Knowing the Worth of Water

The City of Austin has had a long wait for more water. Since 1984, its citizens have anticipated construction of a new water treatment facility that would support its fast-growing population and carry it through the dry times that are so uncomfortably familiar to the central-Texas city. MWH helped to bring relief in the form of the Austin Water Treatment Plant completed in November 2014. Hired by the city to provide overall Construction Management-at-Risk (CMAR) services, MWH took on the Texas-sized challenge of coordinating the efforts of numerous subcontractors. Construction and regulatory considerations, daunting geological obstacles and even one celebrity salamander presented special challenges. In spite of these all, MWH delivered a quality project under budget. With its sophisticated technology and sustainable enhancements, the plant treats 50 million gallons of water per day, expandable to 300 million gallons per day. It will serve Austin’s commercial and residential water needs well into the future.
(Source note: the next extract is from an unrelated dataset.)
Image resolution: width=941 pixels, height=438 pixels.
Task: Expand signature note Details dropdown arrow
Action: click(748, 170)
Scenic Austin, Texas – View from Lady Bird Lake.

When the City authorized the construction of a new $508 million water treatment plant in northwest Austin in 2009, expectations were high and so were the challenges. The site is located in an environmentally sensitive area with underground karst features that carry runnoff to Austin’s “crown jewel”, Barton Springs. The project also included tunneling under the Balcones Canyonlands Preserve, home to threatened and endangered species of birds and salamanders. MWH Constructors personnel worked to balance these complex needs as they created the advanced, new treatment plant. Raw water comes from Lake Travis, nearly a mile away, and now has the capability to supply 35 percent of the city’s water. It provides a reliable, continuous system and much needed backup service during periodic shutdowns and maintenance of the city’s two older treatment plants. The facility’s buildings are designed to achieve a Leadership in Energy and Environmental Design LEED(R) Silver rating.

 
Close collaboration with the local community and all contractors was a significant factor in the project’s success. Designers aligned with the city’s environmental plan to protect local habitats and to minimize any impacts to sensitive areas. The main finished water tunnel, which connects the plant to the existing water distribution system, was routed away from habitat areas; fragile geological formations were treated with care.
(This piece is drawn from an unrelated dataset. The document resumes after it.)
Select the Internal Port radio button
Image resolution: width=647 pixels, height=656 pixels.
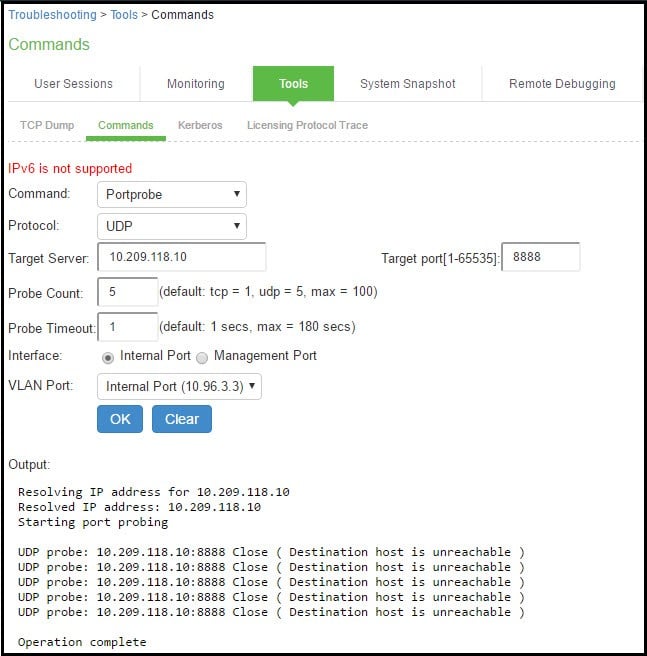108,357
While reviewing the design documents, MWH Constructors personnel recognized some constructability challenges with the design of the intake structure on Lake Travis and the hard, limestone formations. MWH worked with the design team to alter the design, thereby improving the construction efficiency and preventing potential problems. MWH also partnered successfully with local subcontractors and far exceeded the client’s goals for inclusion of minority and women-owned businesses. Together, we awarded contracts to local businesses totaling over $63 million during the first three years of the project.

With more than three million hours invested, MWH created a design that was cost effective, while still delivering long-term value, environmental stewardship and innovative water treatment. Best of all, we ensured the delivery of safe, reliable drinking water to the citizens of Austin.